Most contractors know they should offer financing. Almost none have a system for it. This guide explains exactly how to set up contractor financing, how to present it to clients in a way that closes more jobs, and how to avoid the dealer fee traps that make some financing platforms terrible for contractor margins.

What Offering Financing Actually Does for a Contractor

  • Increases average job size by 15–25% — clients scope up when they see a monthly payment, not a lump sum
  • Improves close rate on proposals by 20–35% — removes the #1 objection: 'I can't afford it right now'
  • Expands your serviceable market — homeowners who couldn't do the job as a lump sum become viable clients
  • Differentiates you from competitors who don't offer it — it's a sales tool, not just a financial product
  • Generates $20,000–$60,000 in additional annual revenue for most contractors who implement it properly

Financing is the most underused growth lever in residential remodeling.

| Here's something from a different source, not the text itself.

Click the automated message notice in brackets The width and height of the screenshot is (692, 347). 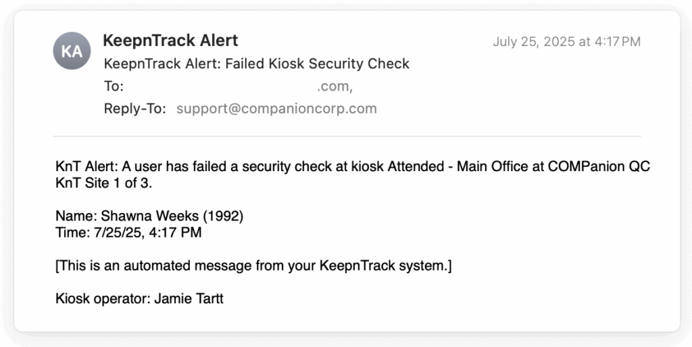[x=254, y=266]
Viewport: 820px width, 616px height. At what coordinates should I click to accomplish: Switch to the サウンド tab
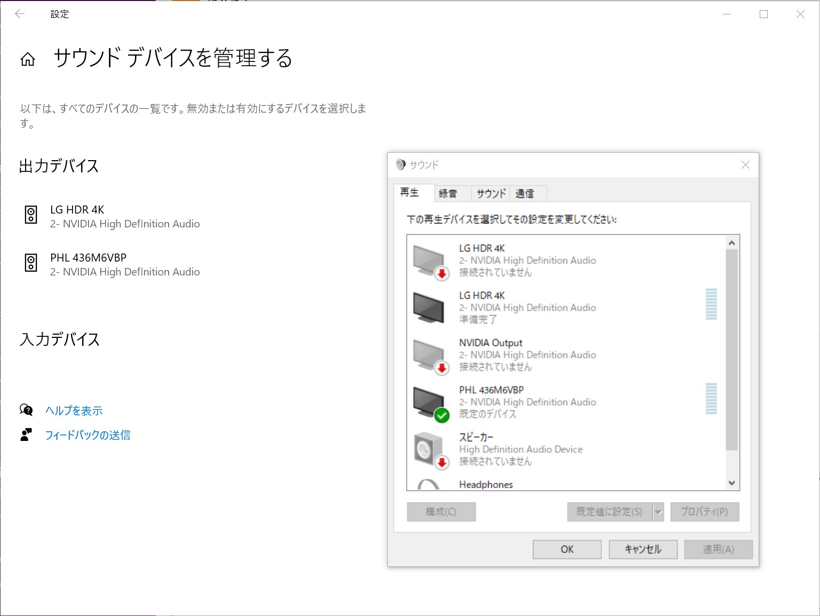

Most contractors know it matters. They’ve seen competitors offer it. They’ve had clients ask about it. And still, the majority of remodelers don’t have a financing system — they have a vague awareness that “we can look into financing options” they occasionally mention at the end of a proposal conversation.

That’s not offering financing. That’s not a system. And it’s costing you $20,000–$60,000 per year in jobs that said no because of a budget objection you had the tools to solve.

This guide covers everything: how financing actually works for contractors, how to set it up, how to present it so it closes deals instead of creating friction, and how to avoid the dealer fee structures that make some financing platforms a net negative for your margins.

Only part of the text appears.